TASK TO CARRY OUT
Could you copy exactly the lines from the one containing "Task: Close the Publish Settings dialog" through the last line of the records, leaving out every picture?

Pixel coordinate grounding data
● ● ● ●

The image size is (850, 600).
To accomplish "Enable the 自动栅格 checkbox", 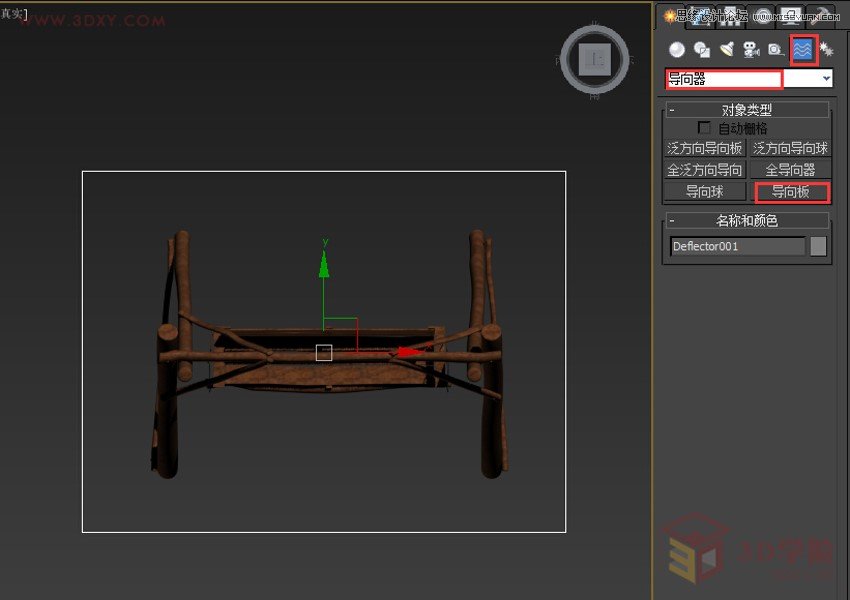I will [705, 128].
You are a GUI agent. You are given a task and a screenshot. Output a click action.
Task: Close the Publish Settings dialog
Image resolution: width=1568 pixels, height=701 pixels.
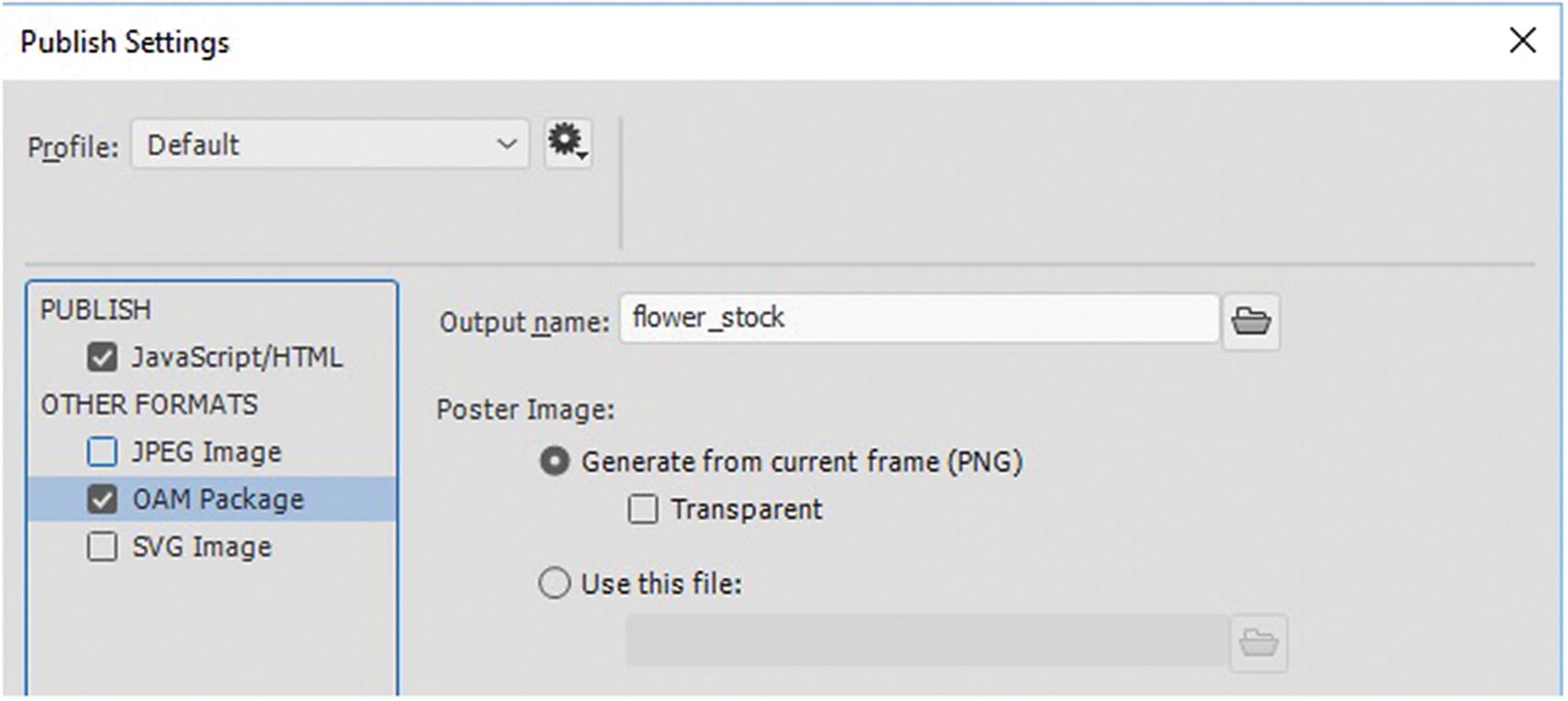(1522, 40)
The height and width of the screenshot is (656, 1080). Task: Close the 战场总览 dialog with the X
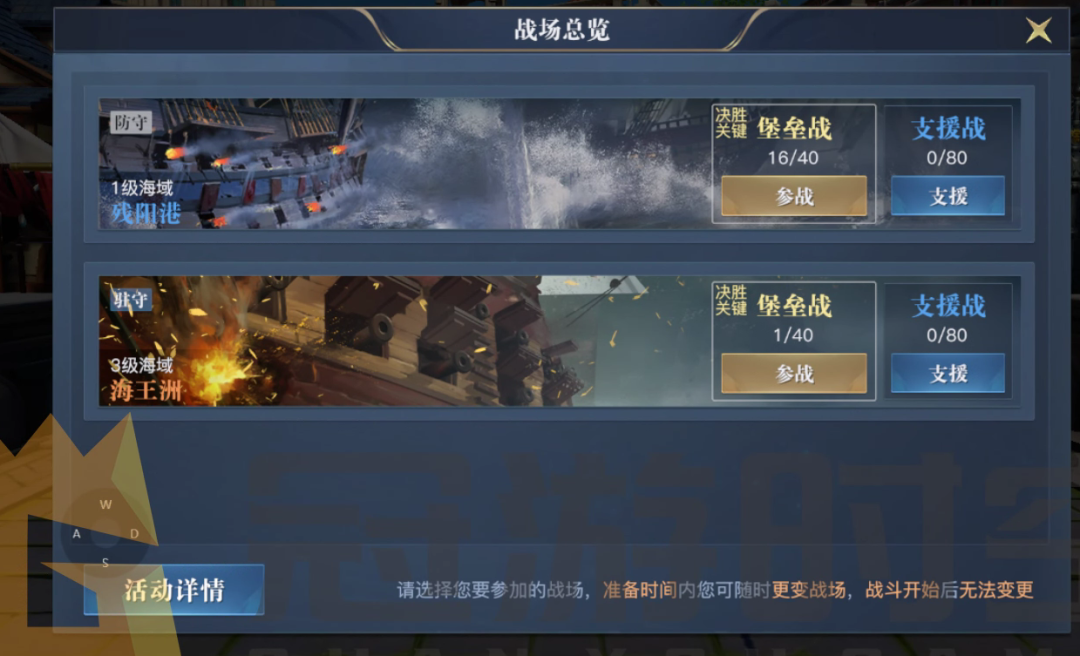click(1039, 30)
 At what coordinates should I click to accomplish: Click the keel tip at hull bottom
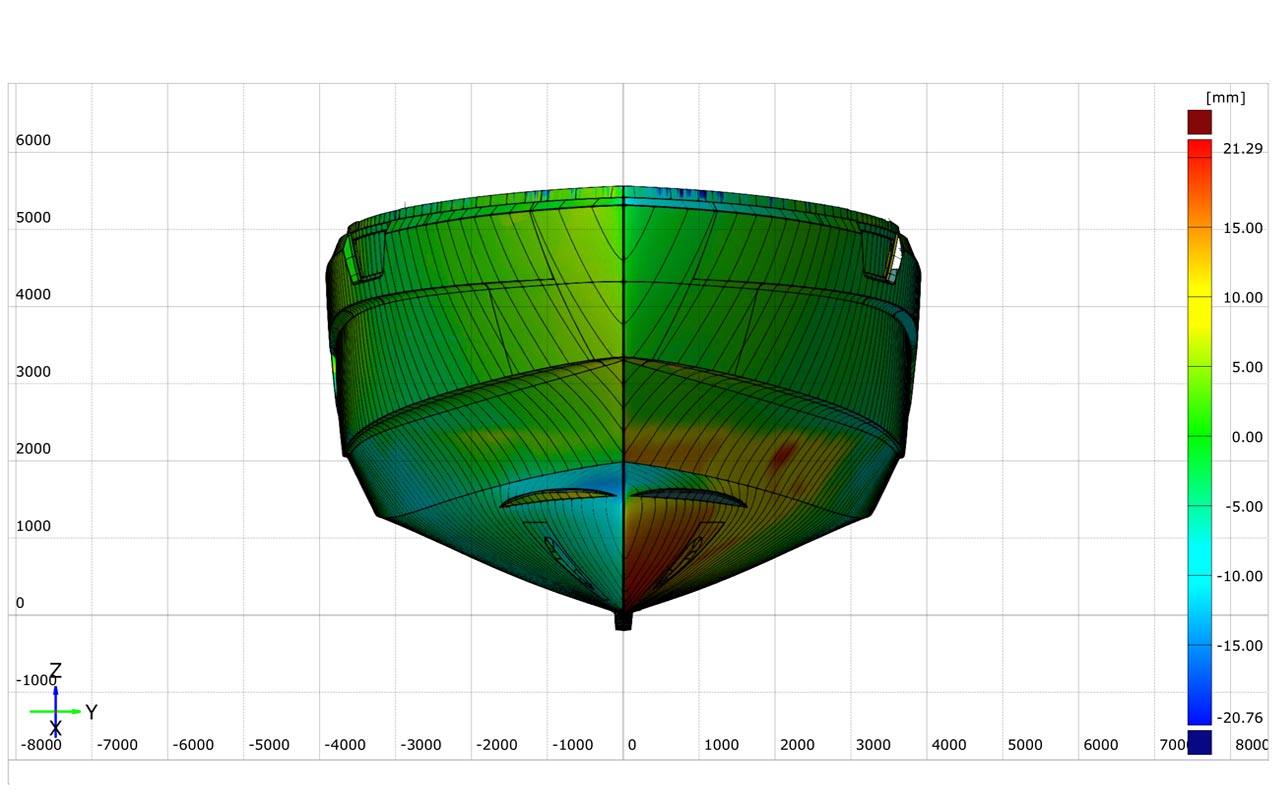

● ● ● ●

ANSWER FOR THIS EXERCISE
Task: Close the Publish Settings dialog
Image resolution: width=1568 pixels, height=701 pixels.
(1522, 40)
The height and width of the screenshot is (656, 1080). Task: Close the 战场总览 dialog with the X
click(1039, 30)
 At what coordinates should I click to accomplish: Click the keel tip at hull bottom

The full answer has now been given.